JSF Summit

Excerpt of the 2008 program

Exploring the JavaServer Faces Ecosystem

Kito Mann

De-mystifying JSF

by Ed Burns

In this 90 minute session, Ed Burns will clear up the fog that sometimes surrounds people's understanding of this Web Application Development Framework. Ed is well suited to the task, having helped shape the design of JSF from its inception up to the present day.
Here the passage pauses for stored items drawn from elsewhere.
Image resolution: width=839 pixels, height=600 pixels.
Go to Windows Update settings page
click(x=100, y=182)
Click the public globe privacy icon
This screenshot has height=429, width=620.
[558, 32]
Upon leaving this session, the participant will know what JSF is good for, why it is good for these things, and how to be productive using it.

Facelets explained

by David Geary

Facelets is a combination of Tiles and Tapestry, and it's the hottest JSF-related open source project on the planet.

Securing JSF applications against the OWASP top ten

by David Chandler

In this section, we explore how JSF protects against these attacks and move on to explore JSF extensions you can deploy to provide complete protection against the OWASP Top Ten, including forced browsing, information leakage in select boxes, and unauthorized method execution.

Holistic testing of JSF applications

by Stan Silvert

This session will present everything you need to get started building a test suite that validates your JSF application from end to end.

Hacking Mojarra: a guided tour

by Jason Lee

Have you ever wanted to work on the industry-leading JSF 1.2 implemntation, but didn't know where to start? Or, have you ever been curious what the implementation looks like behind the scenes?

JSF Portlet Bridge overview

by Scott O'Bryan

This session will provide an overview of the latest developments in the JSR-301 Portlet Bridge. The primary focus will be on the public draft which addresses Portlet 1.0 and JSF 1.2 specification, but will also cover some of the work being done to support the Portlet 2.0 specification.

JSF 2.0 Overview

by Ed Burns

This session will prep the attendee for other JSF 2.0 related sessions, giving the attendee exclusive insight into what's coming in JSF 2.0.

Agile web development with Spring Faces

by Jeremy Grelle

Traditional JSF development has gained a reputation for being overly complex and cumbersome. Spring Faces introduces a host of features that improve the development experience and performance of a JSF + Spring application. Attendees will see a real-time demonstration of how Spring Faces makes the JSF experience more productive and reduces the pain of container re-starts and verbose configuration.

Web Beans

by Emmanuel Bernard

In this session, Emmanuel will introduce the Web Beans programming model step by step and describe how Web Beans integrates with existing Java EE technologies, such as EJB 3.0, JSF, and Servlets, and how it dramatically simplifies the EE programming model.

Rich Internet Applications tools: JSF/RichFaces, Flex, and JavaFX

by Max Katz

This session will cover three different technologies and delivery platforms for building Rich Internet Applications: JSF/RichFaces, Flex, and JavaFX. The pros and cons of each technology will be discussed.

Spring's JSF Integration Architecture

by Keith Donald

Spring's approach to integrating JavaServerFaces technology is novel and innovative; an approach that lets you maximize your investment in Spring while still adhere to standard JSF idioms. In this session, Keith will go "behind the scenes" and explore the framework architecture underpinning Spring's JSF integration. Attendees will gain valuable framework design and architectural insight.

Debunking JSF myths: why JSF is your best bet for Web 2.0 applications

by James Cook

Join JSF Expert Group member Jim Cook on an exploration of a sophisticated JSF application which uses spreadsheets and graphs - in a browser - to highlight JSFs abilities, with an eye toward JSF coding patterns, best practices, and JSF's overall ease of development for the enterprise programmer.

Develop compelling iPhone and other Mobile Web Applications in JSF

by Michael Yuan

In this session, I will discuss common mis-understandings of JSF's mobile web support (e.g., shall you use a different render kit to generate WAP content?), and present a complete solution to detect the incoming device, and generate the appropriate content to optimize for the device. I will cover popular third-party libraries that are specifically designed to work with iPhone's Safari browser, and how to integrate those libraries into your JSF application.